Nestes tempos de incongruências e contradições, algumas perguntas são inevitáveis para tentar explicar certos comportamentos coletivos na hora de decidir. O que nos leva a esta e não àquela preferência? O que define nossas escolhas, seja de um produto para consumo, uma pessoa para amar ou um candidato à presidência da República? O que afinal nos move — a razão ou a emoção, a cabeça ou o coração? Alguém, no século XVII, já deu uma resposta que ainda hoje não perdeu a validade e já é até lugar-comum: “O coração tem razões que a própria razão desconhece”, decretou Blaise Pascal, o prodigioso matemático, físico, inventor, filósofo e teólogo católico francês.

Um dos candidatos à presidência disse agora que “o Brasil precisa de um psicanalista”. É verdade, porém mais para entendê-lo do que para governá-lo. Não adianta buscar na sociologia explicação para condutas do eleitor que contrariam a lógica e a racionalidade, como o apoio incondicional e a adesão a ideias absurdas, anacrônicas, preconceituosas, desviantes, obscurantistas. Nesses casos, é melhor recorrer à psicanálise, consultar Freud, especialista em explorar nossas zonas de sombra, aquelas regiões do inconsciente onde vicejam desejos e fantasias às vezes inconfessáveis e sempre decisivas.

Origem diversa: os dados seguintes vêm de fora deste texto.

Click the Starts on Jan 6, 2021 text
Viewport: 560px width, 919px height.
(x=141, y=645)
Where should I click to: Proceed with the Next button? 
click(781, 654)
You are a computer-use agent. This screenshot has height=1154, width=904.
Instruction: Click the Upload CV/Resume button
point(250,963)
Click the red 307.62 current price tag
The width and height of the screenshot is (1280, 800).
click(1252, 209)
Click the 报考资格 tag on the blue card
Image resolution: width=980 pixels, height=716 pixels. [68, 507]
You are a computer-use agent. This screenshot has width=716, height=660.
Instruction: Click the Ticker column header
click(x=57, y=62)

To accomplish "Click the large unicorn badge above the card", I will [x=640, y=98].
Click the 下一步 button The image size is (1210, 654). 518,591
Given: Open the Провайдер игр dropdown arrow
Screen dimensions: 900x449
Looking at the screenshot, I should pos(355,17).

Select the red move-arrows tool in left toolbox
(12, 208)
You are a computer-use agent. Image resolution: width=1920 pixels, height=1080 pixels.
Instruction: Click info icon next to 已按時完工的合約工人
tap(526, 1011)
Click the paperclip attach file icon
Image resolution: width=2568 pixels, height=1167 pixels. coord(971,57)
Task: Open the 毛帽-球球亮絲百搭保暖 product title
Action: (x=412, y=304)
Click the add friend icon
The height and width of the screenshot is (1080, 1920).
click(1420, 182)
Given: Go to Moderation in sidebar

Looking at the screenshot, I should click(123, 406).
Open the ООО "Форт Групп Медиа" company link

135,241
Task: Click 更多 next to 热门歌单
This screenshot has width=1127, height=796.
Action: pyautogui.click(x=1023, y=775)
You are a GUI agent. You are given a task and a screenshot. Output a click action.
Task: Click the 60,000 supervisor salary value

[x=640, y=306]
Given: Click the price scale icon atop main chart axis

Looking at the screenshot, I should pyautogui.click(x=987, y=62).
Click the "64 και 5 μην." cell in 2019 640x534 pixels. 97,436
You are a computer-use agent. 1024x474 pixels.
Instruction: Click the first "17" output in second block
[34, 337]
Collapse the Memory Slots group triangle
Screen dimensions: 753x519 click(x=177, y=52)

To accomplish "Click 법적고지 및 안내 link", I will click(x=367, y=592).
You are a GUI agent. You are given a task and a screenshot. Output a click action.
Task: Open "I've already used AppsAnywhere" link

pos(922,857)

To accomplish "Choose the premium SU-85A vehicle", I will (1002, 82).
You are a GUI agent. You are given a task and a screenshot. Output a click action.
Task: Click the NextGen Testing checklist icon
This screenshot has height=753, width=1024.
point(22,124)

Como se trata de uma disputa para ver quem é mais confiável, mais bem preparado, enfim, melhor, nos debates na TV a que pude assistir (Jair Bolsonaro, no “Roda viva”, Ciro Gomes e Geraldo Alckmin, na GloboNews), os presidenciáveis apresentaram estratégias de convencimento e sedução em que deram tanta atenção ao conteúdo quanto à forma — o gestual, o olhar, a entonação de voz, o riso irônico. Sabe-se que alguns, se não todos, preparam-se como se fossem candidatos a uma novela e não à Presidência. Exercitam-se por meio de ensaios em que assessores desempenham o papel de jornalistas, simulando perguntas sobre assuntos incômodos que inevitavelmente surgem no confronto diante das câmeras.

O recurso é citar com convicção muitos números e dados, porque na hora causam impressão e, mesmo não sendo corretos, só vão ser desmentidos ou corrigidos pelos jornais no dia seguinte, quando já produziram efeito junto aos seguidores. Melhor ainda se forem citações da História, porque demonstram intimidade, conhecimento, erudição. Vale inventar, deturpar, mentir. Como fez Bolsonaro ao negar enfaticamente que o Brasil tenha uma dívida histórica com a população negra. “O português nem pisava na África e eram os próprios negros que entregavam os escravos”, afirmou, sem hesitar.

Quando os historiadores reagiram com indignação a essa fake news, os fiéis adeptos já comemoravam nas redes sociais o desempenho do “mito”. Só Freud mesmo para explicar.